1° aprile 2026: da quel giorno chi resterà bloccato in autostrada potrà ottenere un rimborso del pedaggio, in caso di gravi disservizi. Nonostante l’annuncio, le nuove regole dell’Art (Autorità di Regolazione dei Trasporti) non sono state accolte da un plebiscito, tutto per via delle condizioni talmente stringenti da poter rendere i rimborsi più teorici che concreti, secondo quanto lamenta il Codacons in un esposto.

Le modalità di rimborso

Nel dettaglio, gli utenti bloccati in autostrada avranno diritto al risarcimento del pedaggio del 50% per blocchi tra due e tre ore, del 75% tra tre e quattro e del 100% oltre i 240 minuti, solo in presenza di “eventi perturbativi”. E proprio questa formula trova l’opposizione del Codacons, poiché troppo vaga, e rischia di aprire la strada a una valanga di interpretazioni. L’associazione dei consumatori punta, però, il dito anche contro un altro aspetto: le quattro ore di soglia per un rimborso totale, quasi a normalizzare un blocco che in quella rete è già routine e dove i rallentamenti sono quasi all’ordine giornaliero. La misura – secondo il Codacons – appare sbilanciata a favore dei concessionari, a discapito dell’utenza, spesso lasciata senza aggiornamenti in presenza di disguidi.

La nota recita:

“A parte la dicitura ‘eventi perturbativi’ che appare eccessivamente generica e potrebbe portare a ricorsi e contenziosi – osserva il Codacons -, i rimborsi da circolazione paralizzata scatterebbero solo se l’utente rimane ‘imprigionato’ in autostrada almeno due ore e, peraltro, sarebbero in tal caso parziali. Per avere un rimborso totale del pedaggio sarebbe necessario rimanere bloccati almeno 4 ore, un tempo che appare oggettivamente eccessivo”

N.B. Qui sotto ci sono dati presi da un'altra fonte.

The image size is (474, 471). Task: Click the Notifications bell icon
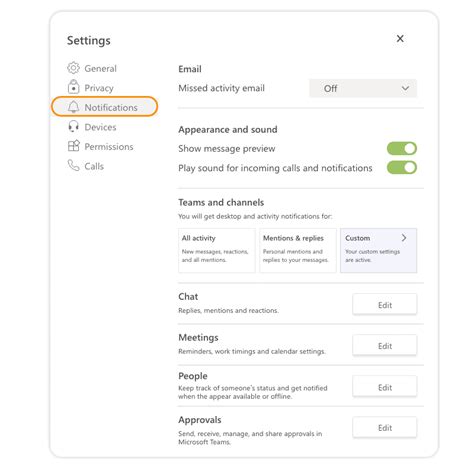tap(73, 107)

Oltre alla soglia delle due ore, il nodo riguarda anche il principio con cui vengono stabiliti i beneficiari dei rimborsi, tagliando una fetta significativa di utenti. Ma il punto forse più controverso risiede nella possibilità lasciata alle società concessionarie di recuperare integralmente quanto pagato a titolo di indennizzo con i pedaggi, nella misura del 100% il primo anno, per poi scendere gradualmente a 80, 60, 40 e 20% il quinto anno. In definitiva, l’inefficienza del servizio andrebbe a ricadere sulla collettività, compreso chi non c’era.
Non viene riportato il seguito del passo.